= 1837 United States Senate election in New York =

The 1837 United States Senate election in New York was held on February 7, 1837, by the New York State Legislature to elect a U.S. senator (Class 3) to represent the State of New York in the United States Senate.

==Background==
Silas Wright, Jr., had been elected in 1833 to this seat after the resignation of William L. Marcy who had been elected Governor of New York. Wright's term would expire on March 3, 1837.

At the State election in November 1836, 94 Democrats and 34 Whigs were elected to the assembly, and seven of the eight state senators elected were Democrats. The 60th New York State Legislature met from January 3 to May 16, 1837, at Albany. The party strength in the Assembly as shown by the election for Speaker was: 80 for Democrat Edward Livingston and 27 for Whig Luther Bradish.

==Candidates==
The incumbent U.S. Senator Silas Wright, Jr., was re-nominated in a Democratic caucus by a large majority.

==Result==
Silas Wright, Jr., was the choice of both the Assembly and the Senate, and was declared elected.

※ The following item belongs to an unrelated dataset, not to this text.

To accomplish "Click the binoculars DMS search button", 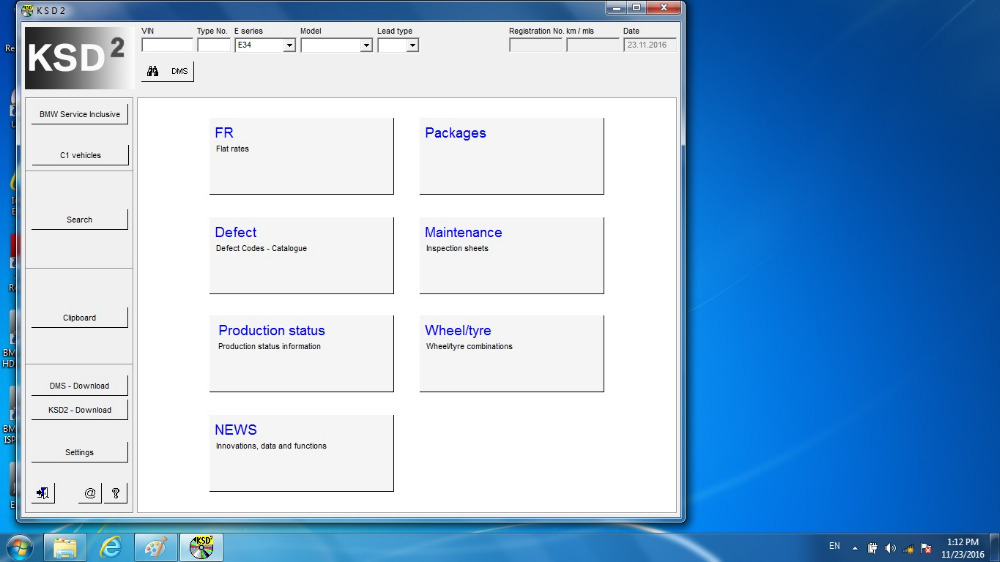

1837 United States Senator election result
| Office | House | Democrat |  | Whig |  |
|---|---|---|---|---|---|
| U.S. Senator | State Senate (32 members) | Silas Wright, Jr. | 26 | Ambrose L. Jordan | 3 |
|  | State Assembly (128 members) | Silas Wright, Jr. | 85 | Ambrose L. Jordan | 27 |

==Aftermath==
Wright continued in the U.S. Senate, was re-elected in 1843, and remained in office until November 1844 when he resigned after his election as Governor of New York.

==Sources==
- The New York Civil List compiled in 1858 (see: pg. 63 for U.S. Senators; pg. 131 for state senators 1837; pg. 219f for Members of Assembly 1837)
- Members of the 25th United States Congress
- History of Political Parties in the State of New-York, Vol. II by Jabez Delano Hammond (State election, 1836: pg. 462; Speaker election, 1837: pg. 464; U.S. Senate election, 1837: pg. 465)
- Vote in Senate: Journal of the Senate (60th Session) (1837; pg. 94)
- Vote in Assembly: Journal of the Assembly (60th Session) (1837; pg. 243f)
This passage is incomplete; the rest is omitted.